* [Aufgabenstellung]:
Nenne die Bedingung, unter der die Rechtsbelehrung laut dem Textauszug angefochten werden kann.

* [Textauszug]:
Mit dem bloßen Hinweis „auch“ aus den von den beiden Zeugen auf dem Video der Tatrekonstruktion dargestellten unterschiedlichen Varianten des Tatablaufs würden sich für eine Beitragstäterschaft der Nichtigkeitswerberin sprechende Tatsachen ergeben, unterlässt die Beschwerde die deutliche und bestimmte Bezeichnung eines die vermisste Fragestellung indizierenden Tatsachensubstrats und verfehlt solcherart erneut die gesetzmäßige Darstellung (RIS‑Justiz RS0117447, RS0119417; Ratz , WK‑StPO § 345 Rz 23).

Die eine Rechtsbelehrung zur „Täterschaftsform des Beitragstäters“ vermissende Intruktionsrüge (Z 8) verkennt, dass die Rechtsbelehrung nur insofern angefochten werden kann, als sie Fragen betrifft, die den Geschworenen tatsächlich gestellt wurden (RIS‑Justiz RS0101085 [T3]).

* [Bereitgestellte Datensätze]:

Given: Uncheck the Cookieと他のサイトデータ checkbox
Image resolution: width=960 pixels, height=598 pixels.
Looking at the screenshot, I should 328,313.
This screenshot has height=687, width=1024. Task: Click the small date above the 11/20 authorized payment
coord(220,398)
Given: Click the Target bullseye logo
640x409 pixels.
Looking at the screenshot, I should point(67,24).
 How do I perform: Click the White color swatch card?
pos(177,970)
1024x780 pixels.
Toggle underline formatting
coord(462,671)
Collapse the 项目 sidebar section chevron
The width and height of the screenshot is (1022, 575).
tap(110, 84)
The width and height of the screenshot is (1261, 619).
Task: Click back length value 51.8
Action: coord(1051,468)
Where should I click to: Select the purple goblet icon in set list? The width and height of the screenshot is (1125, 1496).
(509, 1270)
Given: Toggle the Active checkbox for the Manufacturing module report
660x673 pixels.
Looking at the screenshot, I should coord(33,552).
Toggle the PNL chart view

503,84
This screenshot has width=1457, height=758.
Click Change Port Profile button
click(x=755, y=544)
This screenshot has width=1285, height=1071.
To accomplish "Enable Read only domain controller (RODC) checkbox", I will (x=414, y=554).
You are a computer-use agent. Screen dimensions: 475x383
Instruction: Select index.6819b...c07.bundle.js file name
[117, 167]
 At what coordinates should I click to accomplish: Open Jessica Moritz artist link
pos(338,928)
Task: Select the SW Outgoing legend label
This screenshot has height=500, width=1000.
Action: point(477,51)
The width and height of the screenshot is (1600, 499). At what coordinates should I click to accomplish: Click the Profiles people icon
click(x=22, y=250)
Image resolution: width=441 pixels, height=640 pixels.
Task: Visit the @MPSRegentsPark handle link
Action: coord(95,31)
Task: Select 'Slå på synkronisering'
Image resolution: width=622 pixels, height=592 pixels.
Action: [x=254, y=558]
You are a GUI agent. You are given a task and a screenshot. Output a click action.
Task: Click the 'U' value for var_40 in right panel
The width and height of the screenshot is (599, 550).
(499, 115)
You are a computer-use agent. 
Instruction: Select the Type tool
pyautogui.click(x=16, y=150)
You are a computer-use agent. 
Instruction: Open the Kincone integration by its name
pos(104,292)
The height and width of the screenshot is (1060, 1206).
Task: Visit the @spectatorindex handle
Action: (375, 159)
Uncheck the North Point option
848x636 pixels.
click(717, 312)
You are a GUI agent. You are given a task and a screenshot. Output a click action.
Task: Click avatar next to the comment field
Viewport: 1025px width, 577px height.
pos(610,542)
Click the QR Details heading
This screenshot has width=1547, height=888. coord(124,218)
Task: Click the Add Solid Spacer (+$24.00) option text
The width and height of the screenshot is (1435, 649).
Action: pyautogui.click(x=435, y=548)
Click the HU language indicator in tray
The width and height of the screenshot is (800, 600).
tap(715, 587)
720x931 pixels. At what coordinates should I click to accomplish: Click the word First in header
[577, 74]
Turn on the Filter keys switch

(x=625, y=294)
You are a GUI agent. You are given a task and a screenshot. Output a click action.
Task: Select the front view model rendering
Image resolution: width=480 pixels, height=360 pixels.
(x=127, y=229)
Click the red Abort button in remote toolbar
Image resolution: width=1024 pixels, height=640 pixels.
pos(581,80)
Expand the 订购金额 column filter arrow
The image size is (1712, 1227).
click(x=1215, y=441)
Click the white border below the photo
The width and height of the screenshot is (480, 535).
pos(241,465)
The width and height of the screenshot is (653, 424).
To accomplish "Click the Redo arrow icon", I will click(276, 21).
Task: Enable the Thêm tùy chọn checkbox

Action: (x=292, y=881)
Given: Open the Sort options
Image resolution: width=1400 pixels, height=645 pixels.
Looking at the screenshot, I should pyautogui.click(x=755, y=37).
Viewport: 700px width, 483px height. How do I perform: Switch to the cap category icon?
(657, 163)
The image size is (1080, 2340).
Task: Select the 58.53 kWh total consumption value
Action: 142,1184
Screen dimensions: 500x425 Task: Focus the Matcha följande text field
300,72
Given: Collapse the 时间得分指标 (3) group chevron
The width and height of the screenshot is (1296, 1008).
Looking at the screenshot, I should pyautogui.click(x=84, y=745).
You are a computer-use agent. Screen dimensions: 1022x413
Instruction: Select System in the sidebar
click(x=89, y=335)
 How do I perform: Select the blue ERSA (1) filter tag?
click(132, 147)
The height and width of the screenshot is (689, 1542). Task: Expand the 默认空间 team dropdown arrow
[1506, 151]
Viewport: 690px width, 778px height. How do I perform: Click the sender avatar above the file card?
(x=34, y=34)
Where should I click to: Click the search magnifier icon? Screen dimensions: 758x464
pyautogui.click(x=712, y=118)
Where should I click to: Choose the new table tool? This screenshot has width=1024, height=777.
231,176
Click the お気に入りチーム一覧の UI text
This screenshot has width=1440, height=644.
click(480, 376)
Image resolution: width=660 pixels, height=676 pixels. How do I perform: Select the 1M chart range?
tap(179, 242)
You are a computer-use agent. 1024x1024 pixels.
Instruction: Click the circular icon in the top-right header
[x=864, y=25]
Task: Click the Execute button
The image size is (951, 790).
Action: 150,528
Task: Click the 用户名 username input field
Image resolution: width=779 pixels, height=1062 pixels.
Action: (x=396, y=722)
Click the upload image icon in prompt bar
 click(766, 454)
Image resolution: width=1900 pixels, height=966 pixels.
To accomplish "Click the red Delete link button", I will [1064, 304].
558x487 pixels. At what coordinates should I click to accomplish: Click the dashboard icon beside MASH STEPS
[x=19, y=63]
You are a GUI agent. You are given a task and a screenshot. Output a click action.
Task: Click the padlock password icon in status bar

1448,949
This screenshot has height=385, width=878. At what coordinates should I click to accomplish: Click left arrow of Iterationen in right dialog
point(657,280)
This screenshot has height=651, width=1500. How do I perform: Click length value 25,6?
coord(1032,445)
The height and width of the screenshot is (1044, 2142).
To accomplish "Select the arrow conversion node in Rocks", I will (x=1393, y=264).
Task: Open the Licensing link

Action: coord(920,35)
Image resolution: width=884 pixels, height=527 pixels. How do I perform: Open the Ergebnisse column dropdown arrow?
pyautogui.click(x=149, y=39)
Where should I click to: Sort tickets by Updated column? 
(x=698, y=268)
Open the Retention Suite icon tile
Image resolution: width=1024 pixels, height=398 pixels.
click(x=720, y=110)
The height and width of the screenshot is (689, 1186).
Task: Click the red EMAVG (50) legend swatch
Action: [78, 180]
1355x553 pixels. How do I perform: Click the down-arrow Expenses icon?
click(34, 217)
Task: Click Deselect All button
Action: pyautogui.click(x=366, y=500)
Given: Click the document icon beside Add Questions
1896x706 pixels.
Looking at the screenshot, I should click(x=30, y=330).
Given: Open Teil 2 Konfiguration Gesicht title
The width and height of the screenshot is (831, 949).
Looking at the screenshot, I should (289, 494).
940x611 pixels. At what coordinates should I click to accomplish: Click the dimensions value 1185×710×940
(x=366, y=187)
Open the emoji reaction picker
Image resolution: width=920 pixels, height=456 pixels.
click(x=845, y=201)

* [Antwort]:
Nur insofern, als sie Fragen betrifft, die den Geschworenen tatsächlich gestellt wurden.